Funeral customs are changing constantly. Over time, the way we wish to mourn those we have lost evolves, our clients’ expectations change.
Here at the Heart of England, we’ve been organising funerals for a long time and have seen a lot of changes.
Making funerals more personal is very popular and technologies have advanced to make this easier. From recorded music in the ceremony to picture coffins, funerals are more than ever becoming a way to celebrate the life of the individual. Cremations now account for around 80% of our funerals which means new ways have been found to memorialise people’s ashes.
However, many old traditions still remain, and we thought we’d look at where these traditions come from and why they came to be.
Funeral rites are as old as the human race itself. Every culture and civilization have attended to the proper care of their dead. Simple ceremonies with the deceased wrapped in plain cotton shrouds have evolved over time into something more elaborate and symbolic.

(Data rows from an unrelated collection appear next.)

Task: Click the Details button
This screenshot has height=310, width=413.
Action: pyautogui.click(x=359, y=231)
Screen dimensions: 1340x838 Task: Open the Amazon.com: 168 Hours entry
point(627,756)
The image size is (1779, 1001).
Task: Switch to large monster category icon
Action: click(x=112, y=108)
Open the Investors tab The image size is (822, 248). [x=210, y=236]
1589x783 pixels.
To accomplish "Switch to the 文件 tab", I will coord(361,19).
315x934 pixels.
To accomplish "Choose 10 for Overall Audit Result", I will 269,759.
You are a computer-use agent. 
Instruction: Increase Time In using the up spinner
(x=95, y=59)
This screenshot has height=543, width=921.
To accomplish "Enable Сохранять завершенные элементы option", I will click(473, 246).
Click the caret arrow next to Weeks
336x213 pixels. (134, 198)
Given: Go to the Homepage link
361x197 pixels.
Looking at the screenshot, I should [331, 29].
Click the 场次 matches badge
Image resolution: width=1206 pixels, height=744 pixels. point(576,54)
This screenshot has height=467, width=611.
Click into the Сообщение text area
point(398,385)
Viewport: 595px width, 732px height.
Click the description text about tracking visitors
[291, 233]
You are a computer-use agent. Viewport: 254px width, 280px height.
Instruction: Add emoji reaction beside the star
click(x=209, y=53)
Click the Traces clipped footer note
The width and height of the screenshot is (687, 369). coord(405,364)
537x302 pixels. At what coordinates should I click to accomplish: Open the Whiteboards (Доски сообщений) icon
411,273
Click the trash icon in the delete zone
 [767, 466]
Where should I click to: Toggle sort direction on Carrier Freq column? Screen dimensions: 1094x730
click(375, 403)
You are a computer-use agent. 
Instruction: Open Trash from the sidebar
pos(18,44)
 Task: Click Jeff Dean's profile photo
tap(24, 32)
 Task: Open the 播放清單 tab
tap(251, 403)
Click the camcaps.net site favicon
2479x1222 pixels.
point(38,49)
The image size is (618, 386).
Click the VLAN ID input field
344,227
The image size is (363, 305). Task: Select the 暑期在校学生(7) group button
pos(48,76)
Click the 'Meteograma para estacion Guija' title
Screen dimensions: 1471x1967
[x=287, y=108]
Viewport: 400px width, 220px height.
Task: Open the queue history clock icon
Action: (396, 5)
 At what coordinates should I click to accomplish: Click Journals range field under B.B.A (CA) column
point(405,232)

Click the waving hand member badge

We no longer bury people, as the Celts did, with all the possessions they will need for the afterlife, but there are lots of things we still hold dear.
We associate widow’s weeds with Queen Victoria, but it was the Tudors who first dressed in black. The funerals of ordinary people were simple affairs, but the rich and powerful would have coffins, processions and gravestones. Mourners wore black to differentiate themselves from mere onlookers.
Mourning rings were also popular, albeit slightly macabre, featuring skulls, coffins and crosses. The Victorian upped the ante with post-mortem photography and the weaving of their hair onto jewellery and ornaments.
These traditions died out but have recently been revived in a different form with the development of Ashes Jewellery which uses a tiny amount of a loved one’s ashes in the setting.
By and large, people still wear black but now it is not unusual for mourners to wear a favourite colour or a bright theme as a celebration of a life.
Funeral processions led by the hearse (funeral car carrying the coffin) are still used in UK funerals. There are actually no motoring laws surrounding this aspect of a funeral, but even though the days of horse and cart corteges have gone, except when specifically requested, modern passers-by still recognise the procession and will often be seen to stop and pay their respects before moving on.
Funeral processions in Roman times looked and sounded very different too. Professional mourners were paid to form part of the funeral procession, wailing loudly. The larger the procession, the more noise and music, the wealthier and more powerful the deceased person was regarded to be.
Waking The Corpse
The wake is a time to share memories, to celebrate their life, and to grieve together.
It’s now held after the service, but traditionally the wake was the period of time when people would sit with the body at home.
This gave time for mourners to travel from further away, but also had its roots in superstition. A vigil meant that the body had to be kept safe from ancient dangers such as body snatchers or evil spirits. The night-long activity was then known as “waking the corpse.”
Chapel of Rest
The funeral director’s private viewing area or “chapel of rest” gradually replaced the wake at home. Victorian attitudes to hygiene and superstition changed and people began to feel more comfortable allowing mourners to visit the dead at a place separate from where they would continue to live.
Today, not everyone visits the chapel, nor should they feel pressured into doing so if it doesn’t feel right. However, it remains an option for those people who find comfort.
Flowers had a practical use. There were used, alongside candles, to mask unpleasant smells during a wake. Mortuary care has made this unnecessary, but they continue as a mark of love and respect. White lilies remain the most popular flower choice, stemming from their symbolism of the innocence of the soul. Personalised flower displays can also be a positive way to remember someone we love.
Donations instead of flowers may seem like a modern custom, but this is actually a long-standing tradition from Elizabethan times, when money would be given to the poor as part of the feast of mourning.
Stop All The Clocks
There are some customs that have fallen from favour. These are the customs that are more about superstition than the person themselves. These included stopping the clocks in the room the person died in to prevent bad luck, covering mirrors so their soul wouldn’t get trapped in the glass, and turning family photographs face-down so that the people in them would not be possessed by the spirit of the dead.
The Future: Green Goodbyes
We are seeing more people than ever planning their own funerals. Some through pre-payment plans, and some through discussing details with their own friends and family.
Green Funerals are growing in popularity, with people not wanting their death to have an added environmental impact on the world.
More environmentally friendly coffins have emerged, alongside the growth of woodland burials and memorial trees planted in place of traditional headstones.
For many, we have gone full circle, back to simple ceremonies designed to celebrate life. The combining of this with other cultures and customs mean that more than ever, we can create a unique and personalised goodbye that our loved ones who have left us, can be proud of.